— Data for the task —

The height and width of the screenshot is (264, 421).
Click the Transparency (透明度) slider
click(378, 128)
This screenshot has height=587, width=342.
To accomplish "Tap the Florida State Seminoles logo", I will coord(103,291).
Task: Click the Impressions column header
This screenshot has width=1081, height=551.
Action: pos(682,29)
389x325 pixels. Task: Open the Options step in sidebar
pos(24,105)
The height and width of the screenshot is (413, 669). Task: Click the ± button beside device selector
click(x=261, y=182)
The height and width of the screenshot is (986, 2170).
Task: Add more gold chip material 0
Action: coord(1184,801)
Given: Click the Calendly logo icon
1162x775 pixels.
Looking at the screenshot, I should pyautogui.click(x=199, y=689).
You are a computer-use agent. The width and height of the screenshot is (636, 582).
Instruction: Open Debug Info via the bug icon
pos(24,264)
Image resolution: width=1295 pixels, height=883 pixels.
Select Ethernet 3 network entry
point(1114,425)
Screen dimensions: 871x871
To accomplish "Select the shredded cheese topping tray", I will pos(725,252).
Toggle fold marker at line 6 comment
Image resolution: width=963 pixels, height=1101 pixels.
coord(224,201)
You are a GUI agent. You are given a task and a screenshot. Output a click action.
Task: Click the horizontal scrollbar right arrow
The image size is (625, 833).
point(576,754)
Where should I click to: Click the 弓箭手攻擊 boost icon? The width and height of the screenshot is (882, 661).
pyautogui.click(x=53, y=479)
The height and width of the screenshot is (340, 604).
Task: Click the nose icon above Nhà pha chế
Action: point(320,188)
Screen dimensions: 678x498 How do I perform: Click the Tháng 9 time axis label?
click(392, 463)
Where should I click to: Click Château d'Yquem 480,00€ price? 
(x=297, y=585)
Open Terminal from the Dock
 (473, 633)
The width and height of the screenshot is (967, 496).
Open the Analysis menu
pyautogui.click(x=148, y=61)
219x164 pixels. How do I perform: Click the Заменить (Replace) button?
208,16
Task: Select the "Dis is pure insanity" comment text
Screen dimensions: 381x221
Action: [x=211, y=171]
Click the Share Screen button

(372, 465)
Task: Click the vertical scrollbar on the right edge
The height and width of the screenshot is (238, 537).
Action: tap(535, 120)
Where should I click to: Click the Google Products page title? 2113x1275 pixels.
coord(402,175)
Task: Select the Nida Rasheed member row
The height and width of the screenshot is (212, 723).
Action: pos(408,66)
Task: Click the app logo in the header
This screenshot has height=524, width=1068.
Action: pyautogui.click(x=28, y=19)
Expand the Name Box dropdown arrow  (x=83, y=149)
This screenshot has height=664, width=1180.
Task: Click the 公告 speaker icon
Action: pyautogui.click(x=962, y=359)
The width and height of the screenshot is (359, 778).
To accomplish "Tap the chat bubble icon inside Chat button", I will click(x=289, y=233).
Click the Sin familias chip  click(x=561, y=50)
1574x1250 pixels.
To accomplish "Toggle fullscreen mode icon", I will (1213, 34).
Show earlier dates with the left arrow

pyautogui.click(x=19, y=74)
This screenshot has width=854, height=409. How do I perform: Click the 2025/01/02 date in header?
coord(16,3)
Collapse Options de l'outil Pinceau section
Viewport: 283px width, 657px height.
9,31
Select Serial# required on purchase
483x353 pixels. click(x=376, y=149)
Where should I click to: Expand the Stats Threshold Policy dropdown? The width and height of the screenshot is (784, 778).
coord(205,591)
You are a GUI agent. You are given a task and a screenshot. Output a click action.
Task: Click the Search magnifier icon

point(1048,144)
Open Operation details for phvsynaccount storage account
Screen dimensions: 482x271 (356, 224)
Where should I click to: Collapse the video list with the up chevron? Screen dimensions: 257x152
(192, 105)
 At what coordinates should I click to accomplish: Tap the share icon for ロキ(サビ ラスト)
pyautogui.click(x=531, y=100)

— Given request —
Rewrite every line of the records above as a numbered list, omitting any blank lines.

— Written reply —
1. The height and width of the screenshot is (264, 421).
2. Click the Transparency (透明度) slider
3. click(378, 128)
4. This screenshot has height=587, width=342.
5. To accomplish "Tap the Florida State Seminoles logo", I will coord(103,291).
6. Task: Click the Impressions column header
7. This screenshot has width=1081, height=551.
8. Action: pos(682,29)
9. 389x325 pixels. Task: Open the Options step in sidebar
10. pos(24,105)
11. The height and width of the screenshot is (413, 669). Task: Click the ± button beside device selector
12. click(x=261, y=182)
13. The height and width of the screenshot is (986, 2170).
14. Task: Add more gold chip material 0
15. Action: coord(1184,801)
16. Given: Click the Calendly logo icon
17. 1162x775 pixels.
18. Looking at the screenshot, I should pyautogui.click(x=199, y=689).
19. You are a computer-use agent. The width and height of the screenshot is (636, 582).
20. Instruction: Open Debug Info via the bug icon
21. pos(24,264)
22. Image resolution: width=1295 pixels, height=883 pixels.
23. Select Ethernet 3 network entry
24. point(1114,425)
25. Screen dimensions: 871x871
26. To accomplish "Select the shredded cheese topping tray", I will pos(725,252).
27. Toggle fold marker at line 6 comment
28. Image resolution: width=963 pixels, height=1101 pixels.
29. coord(224,201)
30. You are a GUI agent. You are given a task and a screenshot. Output a click action.
31. Task: Click the horizontal scrollbar right arrow
32. The image size is (625, 833).
33. point(576,754)
34. Where should I click to: Click the 弓箭手攻擊 boost icon? The width and height of the screenshot is (882, 661).
35. pyautogui.click(x=53, y=479)
36. The height and width of the screenshot is (340, 604).
37. Task: Click the nose icon above Nhà pha chế
38. Action: point(320,188)
39. Screen dimensions: 678x498 How do I perform: Click the Tháng 9 time axis label?
40. click(392, 463)
41. Where should I click to: Click Château d'Yquem 480,00€ price? 
42. (x=297, y=585)
43. Open Terminal from the Dock
44.  (473, 633)
45. The width and height of the screenshot is (967, 496).
46. Open the Analysis menu
47. pyautogui.click(x=148, y=61)
48. 219x164 pixels. How do I perform: Click the Заменить (Replace) button?
49. 208,16
50. Task: Select the "Dis is pure insanity" comment text
51. Screen dimensions: 381x221
52. Action: [x=211, y=171]
53. Click the Share Screen button
54. (372, 465)
55. Task: Click the vertical scrollbar on the right edge
56. The height and width of the screenshot is (238, 537).
57. Action: tap(535, 120)
58. Where should I click to: Click the Google Products page title? 2113x1275 pixels.
59. coord(402,175)
60. Task: Select the Nida Rasheed member row
61. The height and width of the screenshot is (212, 723).
62. Action: pos(408,66)
63. Task: Click the app logo in the header
64. This screenshot has height=524, width=1068.
65. Action: pyautogui.click(x=28, y=19)
66. Expand the Name Box dropdown arrow  (x=83, y=149)
67. This screenshot has height=664, width=1180.
68. Task: Click the 公告 speaker icon
69. Action: pyautogui.click(x=962, y=359)
70. The width and height of the screenshot is (359, 778).
71. To accomplish "Tap the chat bubble icon inside Chat button", I will click(x=289, y=233).
72. Click the Sin familias chip  click(x=561, y=50)
73. 1574x1250 pixels.
74. To accomplish "Toggle fullscreen mode icon", I will (1213, 34).
75. Show earlier dates with the left arrow
76. pyautogui.click(x=19, y=74)
77. This screenshot has width=854, height=409. How do I perform: Click the 2025/01/02 date in header?
78. coord(16,3)
79. Collapse Options de l'outil Pinceau section
80. Viewport: 283px width, 657px height.
81. 9,31
82. Select Serial# required on purchase
83. 483x353 pixels. click(x=376, y=149)
84. Where should I click to: Expand the Stats Threshold Policy dropdown? The width and height of the screenshot is (784, 778).
85. coord(205,591)
86. You are a GUI agent. You are given a task and a screenshot. Output a click action.
87. Task: Click the Search magnifier icon
88. point(1048,144)
89. Open Operation details for phvsynaccount storage account
90. Screen dimensions: 482x271 (356, 224)
91. Where should I click to: Collapse the video list with the up chevron? Screen dimensions: 257x152
92. (192, 105)
93.  At what coordinates should I click to accomplish: Tap the share icon for ロキ(サビ ラスト)
94. pyautogui.click(x=531, y=100)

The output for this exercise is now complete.